> **What is being asked**
Work through the entries below and show every line in which "agent" is found.

> **Material for this task**

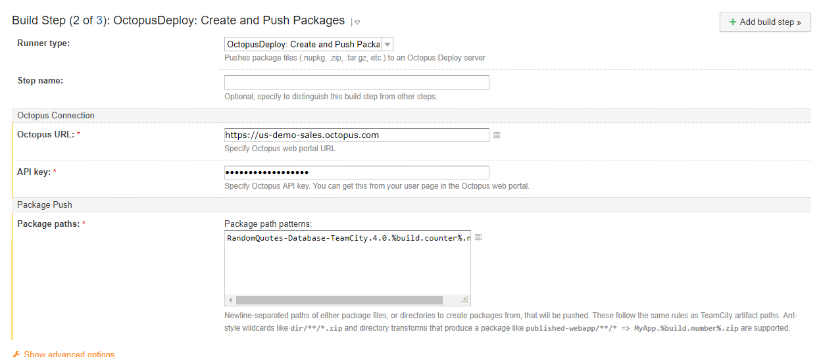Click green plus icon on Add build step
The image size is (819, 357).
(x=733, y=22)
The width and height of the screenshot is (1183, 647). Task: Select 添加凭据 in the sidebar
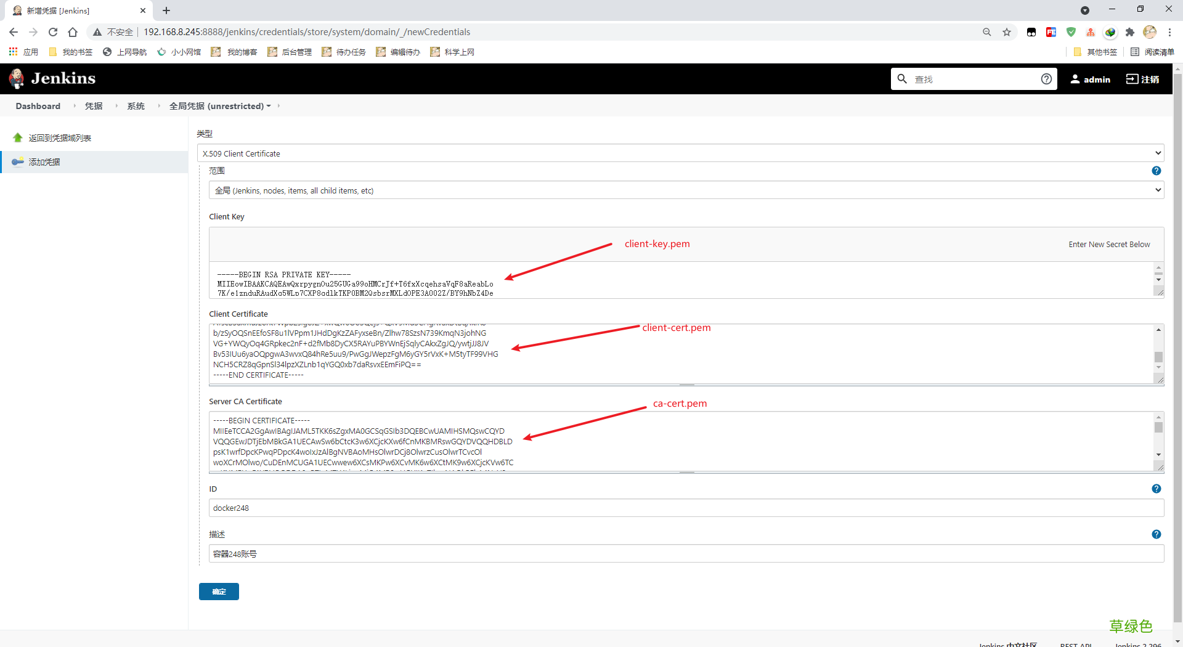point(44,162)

---

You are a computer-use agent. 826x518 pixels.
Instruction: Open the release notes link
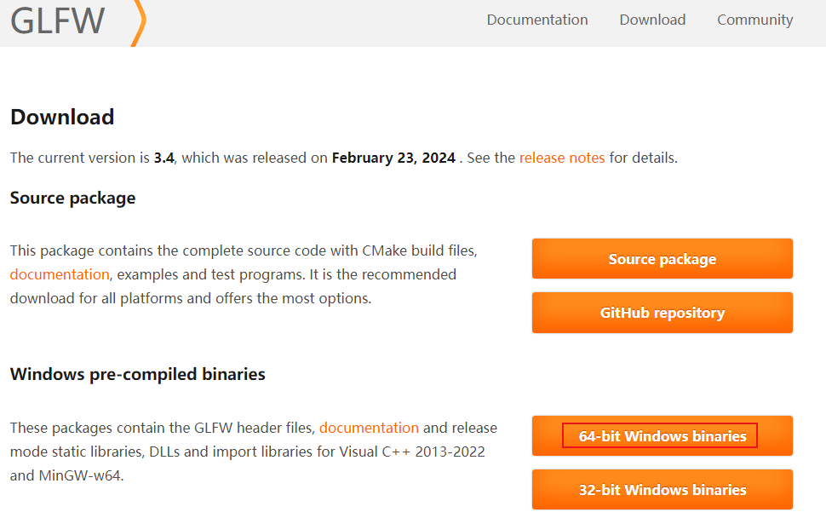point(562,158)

---

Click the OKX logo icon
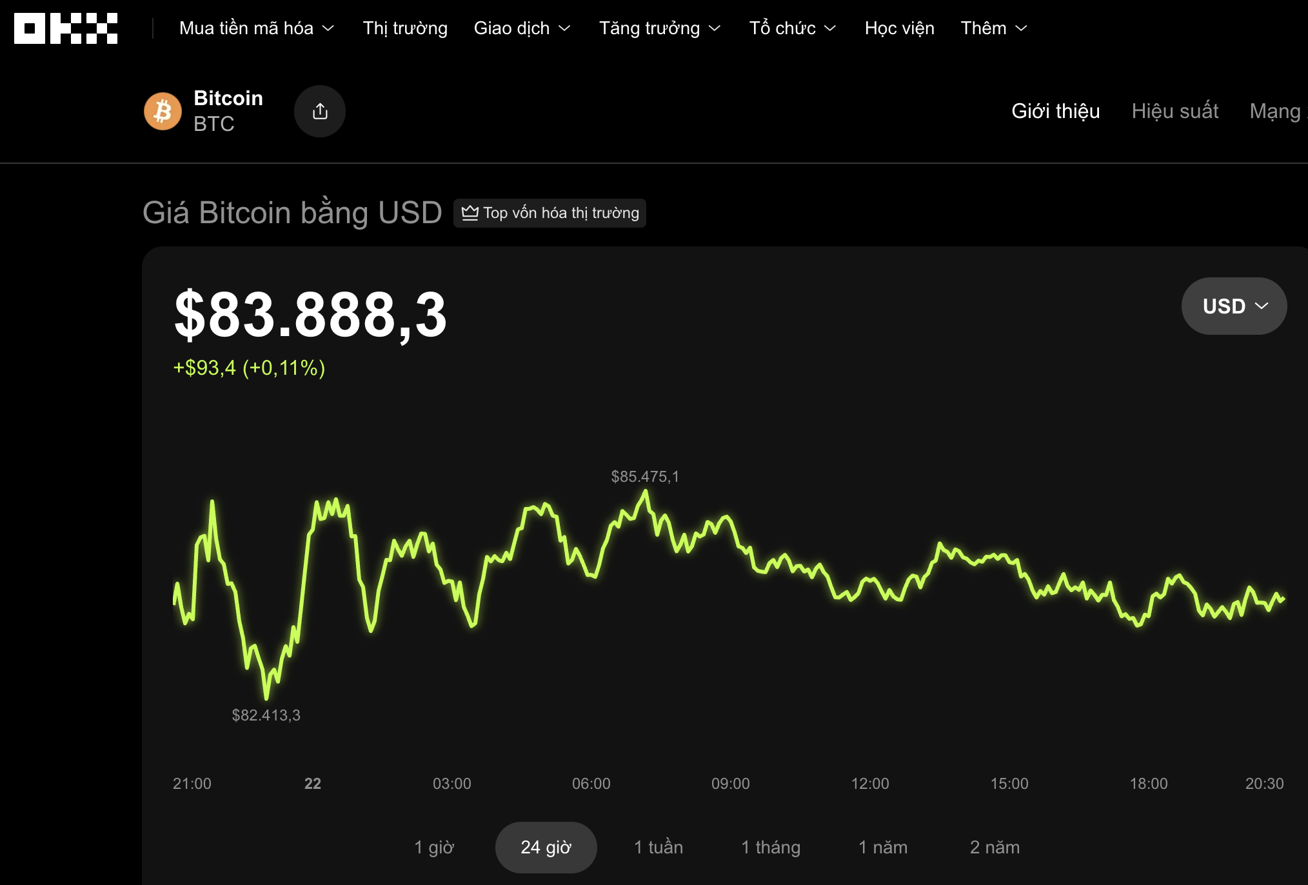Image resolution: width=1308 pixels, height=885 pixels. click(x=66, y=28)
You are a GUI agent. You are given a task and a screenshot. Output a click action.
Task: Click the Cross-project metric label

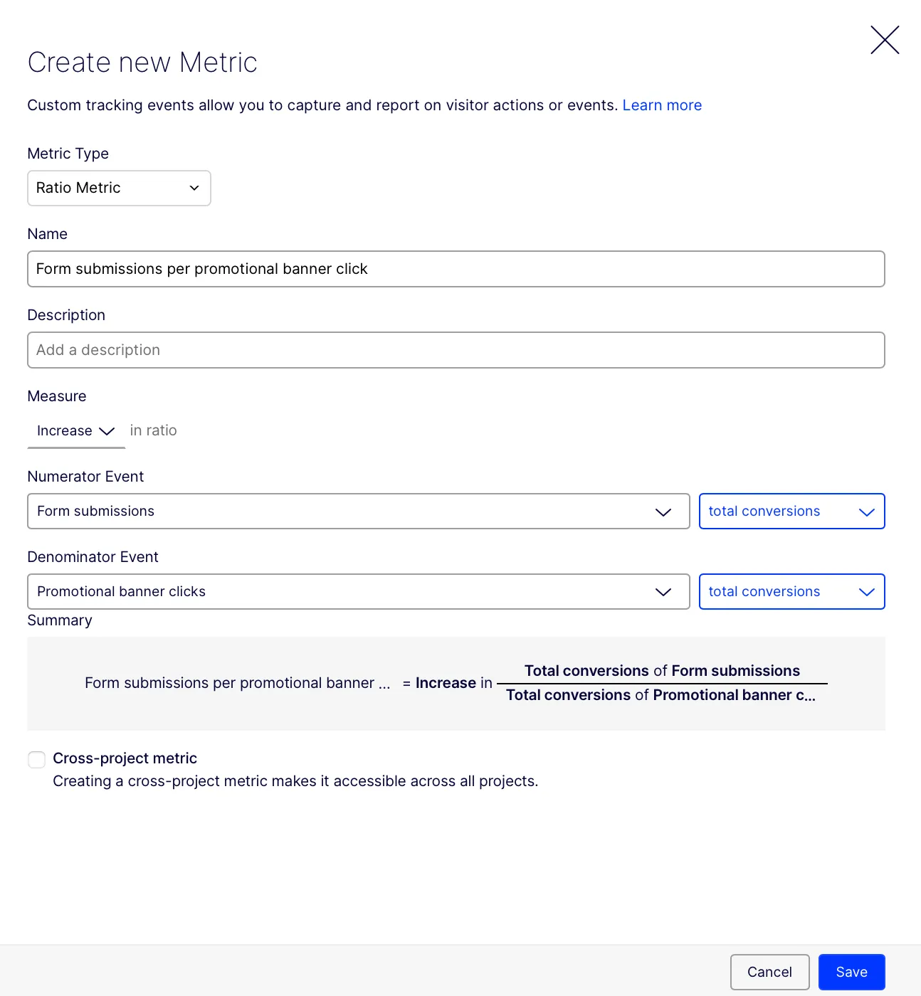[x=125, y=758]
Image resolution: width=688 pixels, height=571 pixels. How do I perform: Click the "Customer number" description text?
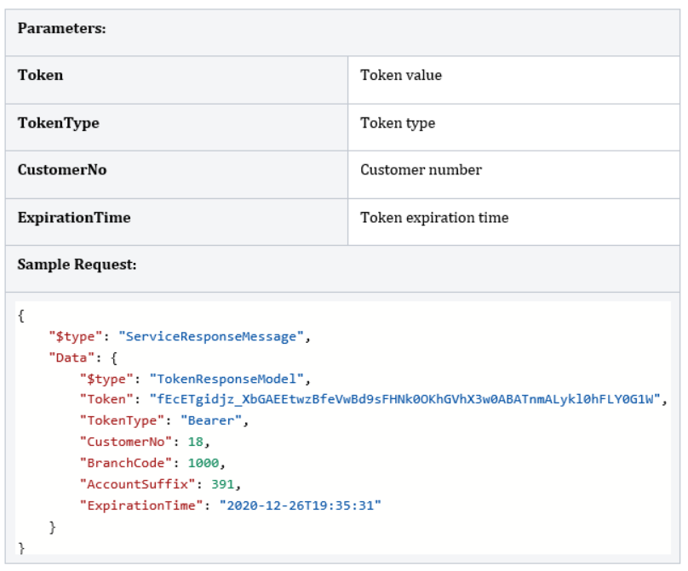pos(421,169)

> **Response area**
You are a computer-use agent. 826x518 pixels.
You are a GUI agent. You are given a task and a screenshot. Output a click action.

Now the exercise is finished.